> **The problem**
Only the line containing "Gasfornuis/Kookplaat (269, 571)" and the lines after it, through the end of the entries, should be output exactly.

(Collected data)
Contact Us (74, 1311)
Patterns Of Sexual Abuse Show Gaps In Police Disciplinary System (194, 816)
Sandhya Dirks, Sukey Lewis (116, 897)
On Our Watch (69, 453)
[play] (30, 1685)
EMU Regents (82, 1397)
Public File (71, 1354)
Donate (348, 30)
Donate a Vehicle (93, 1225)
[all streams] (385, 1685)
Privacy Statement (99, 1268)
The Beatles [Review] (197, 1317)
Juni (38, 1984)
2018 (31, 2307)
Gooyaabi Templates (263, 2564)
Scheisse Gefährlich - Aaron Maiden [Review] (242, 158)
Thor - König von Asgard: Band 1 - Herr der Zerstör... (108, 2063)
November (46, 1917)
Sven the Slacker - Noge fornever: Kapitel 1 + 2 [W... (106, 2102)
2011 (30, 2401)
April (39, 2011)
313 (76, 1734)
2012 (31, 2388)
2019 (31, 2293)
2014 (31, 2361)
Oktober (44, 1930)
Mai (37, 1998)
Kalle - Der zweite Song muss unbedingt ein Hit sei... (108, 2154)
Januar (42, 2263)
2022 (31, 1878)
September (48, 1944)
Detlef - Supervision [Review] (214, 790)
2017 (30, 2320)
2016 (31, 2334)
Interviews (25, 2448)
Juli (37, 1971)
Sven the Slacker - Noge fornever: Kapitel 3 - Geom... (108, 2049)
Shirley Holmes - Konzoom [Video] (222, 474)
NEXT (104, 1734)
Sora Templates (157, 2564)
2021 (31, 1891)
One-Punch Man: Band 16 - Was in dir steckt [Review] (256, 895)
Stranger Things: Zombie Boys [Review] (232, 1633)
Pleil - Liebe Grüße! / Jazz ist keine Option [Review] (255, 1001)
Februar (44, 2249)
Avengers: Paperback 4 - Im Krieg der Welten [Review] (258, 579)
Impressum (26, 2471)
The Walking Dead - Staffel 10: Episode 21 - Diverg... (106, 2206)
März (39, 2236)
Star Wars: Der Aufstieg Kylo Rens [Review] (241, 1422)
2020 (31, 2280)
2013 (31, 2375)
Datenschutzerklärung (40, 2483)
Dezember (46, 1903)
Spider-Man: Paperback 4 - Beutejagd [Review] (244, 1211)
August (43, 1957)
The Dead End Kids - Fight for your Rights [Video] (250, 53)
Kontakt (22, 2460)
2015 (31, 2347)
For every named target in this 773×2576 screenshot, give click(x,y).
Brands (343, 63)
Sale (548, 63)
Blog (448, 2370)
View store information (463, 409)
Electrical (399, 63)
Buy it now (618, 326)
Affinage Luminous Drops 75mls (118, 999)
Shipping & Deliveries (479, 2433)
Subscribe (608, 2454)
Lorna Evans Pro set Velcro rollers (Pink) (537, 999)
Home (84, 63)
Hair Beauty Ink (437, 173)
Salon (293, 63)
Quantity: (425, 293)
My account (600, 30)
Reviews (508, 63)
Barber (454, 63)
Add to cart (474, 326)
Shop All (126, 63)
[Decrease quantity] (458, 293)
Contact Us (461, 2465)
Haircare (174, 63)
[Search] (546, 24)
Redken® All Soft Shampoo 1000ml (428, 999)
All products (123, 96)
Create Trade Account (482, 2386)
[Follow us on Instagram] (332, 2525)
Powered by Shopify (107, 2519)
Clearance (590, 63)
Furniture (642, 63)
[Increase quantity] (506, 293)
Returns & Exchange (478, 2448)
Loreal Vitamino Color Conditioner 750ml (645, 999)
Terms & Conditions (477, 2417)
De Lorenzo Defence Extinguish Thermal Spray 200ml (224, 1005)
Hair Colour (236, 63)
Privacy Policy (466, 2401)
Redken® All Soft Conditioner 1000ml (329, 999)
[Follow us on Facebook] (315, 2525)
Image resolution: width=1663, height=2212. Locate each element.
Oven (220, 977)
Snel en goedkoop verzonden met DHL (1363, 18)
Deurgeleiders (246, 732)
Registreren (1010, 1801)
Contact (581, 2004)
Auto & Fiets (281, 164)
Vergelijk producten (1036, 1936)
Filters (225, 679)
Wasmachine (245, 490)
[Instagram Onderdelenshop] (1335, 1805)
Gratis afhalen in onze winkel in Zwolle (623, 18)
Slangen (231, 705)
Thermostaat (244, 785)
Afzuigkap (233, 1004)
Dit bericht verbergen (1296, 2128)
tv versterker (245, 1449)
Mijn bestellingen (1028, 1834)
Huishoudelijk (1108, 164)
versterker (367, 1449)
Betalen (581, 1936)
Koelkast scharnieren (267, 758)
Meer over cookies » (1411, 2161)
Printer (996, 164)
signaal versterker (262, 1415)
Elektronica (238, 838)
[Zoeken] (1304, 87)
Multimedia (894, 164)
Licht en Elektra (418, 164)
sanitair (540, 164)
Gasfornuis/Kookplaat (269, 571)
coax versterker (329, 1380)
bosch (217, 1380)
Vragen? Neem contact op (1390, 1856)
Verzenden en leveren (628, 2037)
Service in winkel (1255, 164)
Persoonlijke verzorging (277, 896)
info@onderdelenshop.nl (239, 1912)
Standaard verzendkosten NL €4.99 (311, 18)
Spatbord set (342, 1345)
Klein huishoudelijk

> **Answer below**
Gasfornuis/Kookplaat (269, 571)
coax versterker (329, 1380)
bosch (217, 1380)
Vragen? Neem contact op (1390, 1856)
Verzenden en leveren (628, 2037)
Service in winkel (1255, 164)
Persoonlijke verzorging (277, 896)
info@onderdelenshop.nl (239, 1912)
Standaard verzendkosten NL €4.99 (311, 18)
Spatbord set (342, 1345)
Klein huishoudelijk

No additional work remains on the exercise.